From e177dab5b0d82275723c6692433eb52ea630d40d Mon Sep 17 00:00:00 2001
From: Caleb Courier <caleb.courier@gmail.com>
Date: Thu, 11 Dec 2025 14:22:21 -0600
Subject: [PATCH 1/2] try all methods before giving up instead of accepting
 first code block found

---
 guardrails/utils/parsing_utils.py            | 45 +++++++-----
 tests/unit_tests/utils/test_parsing_utils.py | 75 +++++++++++++++++++-
 2 files changed, 103 insertions(+), 17 deletions(-)

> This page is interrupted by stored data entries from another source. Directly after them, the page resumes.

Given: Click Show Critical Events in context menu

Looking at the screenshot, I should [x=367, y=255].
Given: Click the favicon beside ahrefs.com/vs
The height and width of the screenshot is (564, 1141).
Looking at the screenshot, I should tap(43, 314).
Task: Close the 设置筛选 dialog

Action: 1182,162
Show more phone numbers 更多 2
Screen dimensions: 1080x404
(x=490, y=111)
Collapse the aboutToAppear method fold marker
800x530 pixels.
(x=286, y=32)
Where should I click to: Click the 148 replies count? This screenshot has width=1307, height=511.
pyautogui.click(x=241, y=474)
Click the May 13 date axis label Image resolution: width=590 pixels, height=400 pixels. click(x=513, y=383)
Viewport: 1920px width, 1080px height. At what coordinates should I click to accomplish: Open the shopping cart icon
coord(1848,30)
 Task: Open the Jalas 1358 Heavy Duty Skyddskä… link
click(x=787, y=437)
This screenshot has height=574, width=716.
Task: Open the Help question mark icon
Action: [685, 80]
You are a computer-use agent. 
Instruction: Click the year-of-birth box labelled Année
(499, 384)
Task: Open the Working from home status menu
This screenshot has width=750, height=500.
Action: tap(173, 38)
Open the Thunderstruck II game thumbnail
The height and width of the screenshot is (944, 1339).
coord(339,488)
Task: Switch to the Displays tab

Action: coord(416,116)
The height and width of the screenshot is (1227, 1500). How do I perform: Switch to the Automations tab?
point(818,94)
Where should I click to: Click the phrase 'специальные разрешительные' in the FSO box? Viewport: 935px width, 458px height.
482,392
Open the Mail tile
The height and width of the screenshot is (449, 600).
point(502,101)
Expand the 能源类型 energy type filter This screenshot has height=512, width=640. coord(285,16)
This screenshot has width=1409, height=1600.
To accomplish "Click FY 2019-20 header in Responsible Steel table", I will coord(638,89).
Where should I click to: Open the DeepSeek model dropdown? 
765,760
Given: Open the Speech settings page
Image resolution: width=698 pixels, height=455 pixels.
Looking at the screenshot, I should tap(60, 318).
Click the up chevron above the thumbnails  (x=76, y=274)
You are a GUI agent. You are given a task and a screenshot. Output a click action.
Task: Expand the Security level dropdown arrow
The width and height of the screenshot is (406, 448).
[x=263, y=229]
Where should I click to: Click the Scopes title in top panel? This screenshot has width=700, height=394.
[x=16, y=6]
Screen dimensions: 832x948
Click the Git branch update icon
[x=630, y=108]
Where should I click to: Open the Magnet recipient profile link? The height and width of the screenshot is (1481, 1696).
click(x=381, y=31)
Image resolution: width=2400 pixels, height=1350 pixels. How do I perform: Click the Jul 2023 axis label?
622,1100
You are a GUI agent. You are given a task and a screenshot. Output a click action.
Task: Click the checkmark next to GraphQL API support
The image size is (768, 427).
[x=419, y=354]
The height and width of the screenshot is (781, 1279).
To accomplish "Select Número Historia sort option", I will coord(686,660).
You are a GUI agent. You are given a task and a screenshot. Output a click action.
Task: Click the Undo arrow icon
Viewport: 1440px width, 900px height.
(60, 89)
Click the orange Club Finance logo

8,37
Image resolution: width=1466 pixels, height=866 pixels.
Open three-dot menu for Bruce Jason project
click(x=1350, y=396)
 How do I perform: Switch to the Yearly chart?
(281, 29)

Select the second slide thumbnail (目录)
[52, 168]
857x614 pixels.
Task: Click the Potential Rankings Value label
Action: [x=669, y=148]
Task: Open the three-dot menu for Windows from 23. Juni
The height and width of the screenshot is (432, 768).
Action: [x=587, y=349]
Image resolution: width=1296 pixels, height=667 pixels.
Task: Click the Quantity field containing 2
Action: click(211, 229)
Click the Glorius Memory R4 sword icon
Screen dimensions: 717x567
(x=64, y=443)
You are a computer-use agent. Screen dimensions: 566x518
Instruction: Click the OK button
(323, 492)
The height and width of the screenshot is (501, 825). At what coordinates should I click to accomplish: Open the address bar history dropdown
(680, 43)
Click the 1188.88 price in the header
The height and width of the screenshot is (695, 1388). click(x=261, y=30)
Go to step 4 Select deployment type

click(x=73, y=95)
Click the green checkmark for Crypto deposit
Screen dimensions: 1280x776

diff --git a/guardrails/utils/parsing_utils.py b/guardrails/utils/parsing_utils.py
index 11163549e..b5ed24b9a 100644
--- a/guardrails/utils/parsing_utils.py
+++ b/guardrails/utils/parsing_utils.py
@@ -72,34 +72,47 @@ def get_code_block(
     return trimmed_output
 
 
+def try_to_parse(json_string: str) -> Tuple[Optional[Any], Optional[Exception]]:
+    error = None
+    try:
+        parsed = json.loads(json_string, strict=False)
+    except json.decoder.JSONDecodeError as e:
+        parsed = None
+        error = e
+    return parsed, error
+
+
 def extract_json_from_ouput(
     output: str,
 ) -> Tuple[Optional[Union[Dict, List]], Optional[Exception]]:
     # Find and extract json from code blocks
     extracted_code_block = output
+    output_as_dict = None
+    error = None
     has_json_block, json_start, json_end = has_code_block(output, "json")
     if has_json_block and json_start is not None and json_end is not None:
         extracted_code_block = get_code_block(output, json_start, json_end, "json")
-    else:
+        output_as_dict, error = try_to_parse(extracted_code_block)
+
+    if not output_as_dict:
         has_block, block_start, block_end = has_code_block(output)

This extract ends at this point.